**Document passage:**
<<<<

The Cobalt Workspace
The Workspace
object is the home for any analysis done on your
data and models in Cobalt. It provides methods to create and process TDA graphs,
analyze features in your data, and extract groups of interest.
TDA Graphs
Cobalt automatically creates TDA graphs based on a dataset when the UI is displayed. However, there are a number of options that can be customized in the graph creation process, so the Workspace provides methods to create new graphs with specific parameters.
The Workspace.new_graph()
method creates a new graph and saves it in
the Workspace for later retrieval and exploration in the UI. Some important
parameters to configure are the subset of data on which to build the graph (by
default, the entire dataset), the embedding to use to build the graph, and the
distance metric to use for the embeddings. More advanced parameters can be
passed as keyword arguments; these will be used to construct a
GraphSpec
object.
On a reasonably powerful personal machine, creating graphs for datasets of up to a few hundred thousand data points should not be a heavy lift. Except for very high-dimensional data, most such graphs should be ready within a few minutes, and often much faster. Larger datasets may take more time to build graphs; for millions of data points it may take up to an hour. If you want to build graphs from large datasets, it is worth experimenting first with smaller samples of data to test the embedding and preprocessing steps before building a graph on the full dataset.
If no graph has been created when the UI is displayed, Cobalt will automatically
create a graph on the full dataset. To avoid this, you can set
Workspace.auto_graph
to False
.
Graphs are stored as MultiResolutionGraph
objects, which store a
collection of levels
representing the data at
different resolution scales. Each level is a DisjointPartitionGraph
object, which has a collection of nodes and edges, where each node of the graph
corresponds with a set of data points.
The set of data point indices for each node is stored in
DisjointPartitionGraph.nodes
, and the node index for each data point is
stored in DisjointPartitionGraph.node_membership
. Note that the data
point ids refer to indices into the source dataset for the graph (which may not
be the full dataset). It is important to track this carefully when finding the
data points for a given node. The Cobalt UI does this automatically.
Edges are available either as a list of tuples (i, j)
of node indices
(DisjointPartitionGraph.edge_list
), or as a numpy array of shape
(n_edges, 2)

>>>>

**Material:**

<<<<

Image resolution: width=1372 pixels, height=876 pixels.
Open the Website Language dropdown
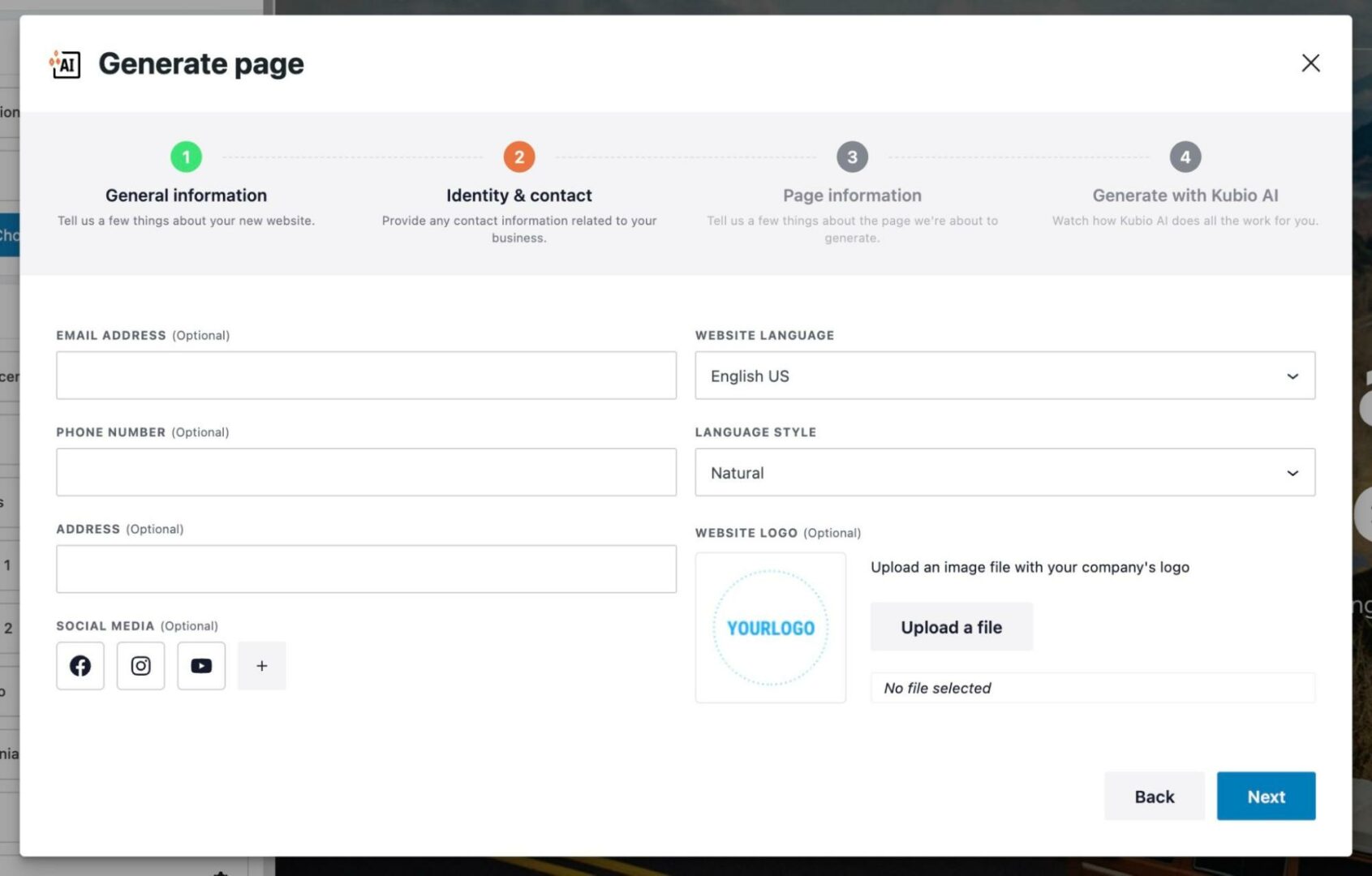[1004, 376]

>>>>

**Given problem 1:** According to the Cobalt Workspace page, how long may building a graph take for millions of data points?
**Given problem 2:** Reproduce everything in the Cobalt Workspace page from "The Cobalt Workspace" down to "with specific parameters.", word for word.
Nothing in the listing is needed here.

**Expected answer 1:** Up to an hour.

**Expected answer 2:**
The Cobalt Workspace
The Workspace
object is the home for any analysis done on your
data and models in Cobalt. It provides methods to create and process TDA graphs,
analyze features in your data, and extract groups of interest.
TDA Graphs
Cobalt automatically creates TDA graphs based on a dataset when the UI is displayed. However, there are a number of options that can be customized in the graph creation process, so the Workspace provides methods to create new graphs with specific parameters.